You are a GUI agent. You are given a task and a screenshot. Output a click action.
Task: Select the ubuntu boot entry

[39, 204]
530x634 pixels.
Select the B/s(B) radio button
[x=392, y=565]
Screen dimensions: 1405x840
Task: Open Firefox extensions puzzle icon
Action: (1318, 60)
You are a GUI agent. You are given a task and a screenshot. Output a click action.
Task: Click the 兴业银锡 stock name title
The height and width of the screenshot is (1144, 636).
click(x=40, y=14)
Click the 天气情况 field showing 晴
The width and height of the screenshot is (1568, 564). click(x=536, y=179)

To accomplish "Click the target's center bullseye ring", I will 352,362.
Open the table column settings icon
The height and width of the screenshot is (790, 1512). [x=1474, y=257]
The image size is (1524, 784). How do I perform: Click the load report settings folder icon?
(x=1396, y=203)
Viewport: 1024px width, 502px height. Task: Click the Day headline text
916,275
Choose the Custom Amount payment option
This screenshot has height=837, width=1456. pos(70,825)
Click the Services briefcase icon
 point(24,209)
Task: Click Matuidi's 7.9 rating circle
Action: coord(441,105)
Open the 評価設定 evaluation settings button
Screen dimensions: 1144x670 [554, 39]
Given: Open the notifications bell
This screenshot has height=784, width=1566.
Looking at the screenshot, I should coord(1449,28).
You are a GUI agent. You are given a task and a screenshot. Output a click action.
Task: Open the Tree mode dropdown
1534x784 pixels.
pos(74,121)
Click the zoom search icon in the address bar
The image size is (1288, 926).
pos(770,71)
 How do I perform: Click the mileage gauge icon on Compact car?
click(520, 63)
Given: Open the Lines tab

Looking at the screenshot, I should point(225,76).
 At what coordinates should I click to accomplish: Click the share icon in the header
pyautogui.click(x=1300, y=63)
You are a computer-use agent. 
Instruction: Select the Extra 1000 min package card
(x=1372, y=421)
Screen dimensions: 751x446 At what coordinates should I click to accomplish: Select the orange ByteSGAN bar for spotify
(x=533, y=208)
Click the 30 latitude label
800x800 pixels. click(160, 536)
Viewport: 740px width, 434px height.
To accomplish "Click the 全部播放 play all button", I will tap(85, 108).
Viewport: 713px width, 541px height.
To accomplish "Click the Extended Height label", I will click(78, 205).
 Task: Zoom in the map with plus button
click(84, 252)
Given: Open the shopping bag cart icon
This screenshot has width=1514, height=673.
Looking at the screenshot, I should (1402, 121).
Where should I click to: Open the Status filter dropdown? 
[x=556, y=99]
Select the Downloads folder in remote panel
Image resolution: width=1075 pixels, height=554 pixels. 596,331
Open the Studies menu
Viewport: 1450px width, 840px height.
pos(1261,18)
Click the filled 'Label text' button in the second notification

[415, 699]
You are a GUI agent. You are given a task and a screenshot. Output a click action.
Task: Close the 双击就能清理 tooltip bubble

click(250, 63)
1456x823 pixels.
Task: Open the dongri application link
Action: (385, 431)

## WORK TO COMPLETE
Retype all of the records above exactly as they appear.

## SOLVED PROBLEM
You are a GUI agent. You are given a task and a screenshot. Output a click action.
Task: Select the ubuntu boot entry

[39, 204]
530x634 pixels.
Select the B/s(B) radio button
[x=392, y=565]
Screen dimensions: 1405x840
Task: Open Firefox extensions puzzle icon
Action: (1318, 60)
You are a GUI agent. You are given a task and a screenshot. Output a click action.
Task: Click the 兴业银锡 stock name title
The height and width of the screenshot is (1144, 636).
click(x=40, y=14)
Click the 天气情况 field showing 晴
The width and height of the screenshot is (1568, 564). click(x=536, y=179)

To accomplish "Click the target's center bullseye ring", I will 352,362.
Open the table column settings icon
The height and width of the screenshot is (790, 1512). [x=1474, y=257]
The image size is (1524, 784). How do I perform: Click the load report settings folder icon?
(x=1396, y=203)
Viewport: 1024px width, 502px height. Task: Click the Day headline text
916,275
Choose the Custom Amount payment option
This screenshot has height=837, width=1456. pos(70,825)
Click the Services briefcase icon
 point(24,209)
Task: Click Matuidi's 7.9 rating circle
Action: coord(441,105)
Open the 評価設定 evaluation settings button
Screen dimensions: 1144x670 [554, 39]
Given: Open the notifications bell
This screenshot has height=784, width=1566.
Looking at the screenshot, I should coord(1449,28).
You are a GUI agent. You are given a task and a screenshot. Output a click action.
Task: Open the Tree mode dropdown
1534x784 pixels.
pos(74,121)
Click the zoom search icon in the address bar
The image size is (1288, 926).
pos(770,71)
 How do I perform: Click the mileage gauge icon on Compact car?
click(520, 63)
Given: Open the Lines tab

Looking at the screenshot, I should point(225,76).
 At what coordinates should I click to accomplish: Click the share icon in the header
pyautogui.click(x=1300, y=63)
You are a computer-use agent. 
Instruction: Select the Extra 1000 min package card
(x=1372, y=421)
Screen dimensions: 751x446 At what coordinates should I click to accomplish: Select the orange ByteSGAN bar for spotify
(x=533, y=208)
Click the 30 latitude label
800x800 pixels. click(160, 536)
Viewport: 740px width, 434px height.
To accomplish "Click the 全部播放 play all button", I will tap(85, 108).
Viewport: 713px width, 541px height.
To accomplish "Click the Extended Height label", I will click(78, 205).
 Task: Zoom in the map with plus button
click(84, 252)
Given: Open the shopping bag cart icon
This screenshot has width=1514, height=673.
Looking at the screenshot, I should (1402, 121).
Where should I click to: Open the Status filter dropdown? 
[x=556, y=99]
Select the Downloads folder in remote panel
Image resolution: width=1075 pixels, height=554 pixels. 596,331
Open the Studies menu
Viewport: 1450px width, 840px height.
pos(1261,18)
Click the filled 'Label text' button in the second notification

[415, 699]
You are a GUI agent. You are given a task and a screenshot. Output a click action.
Task: Close the 双击就能清理 tooltip bubble

click(250, 63)
1456x823 pixels.
Task: Open the dongri application link
Action: (385, 431)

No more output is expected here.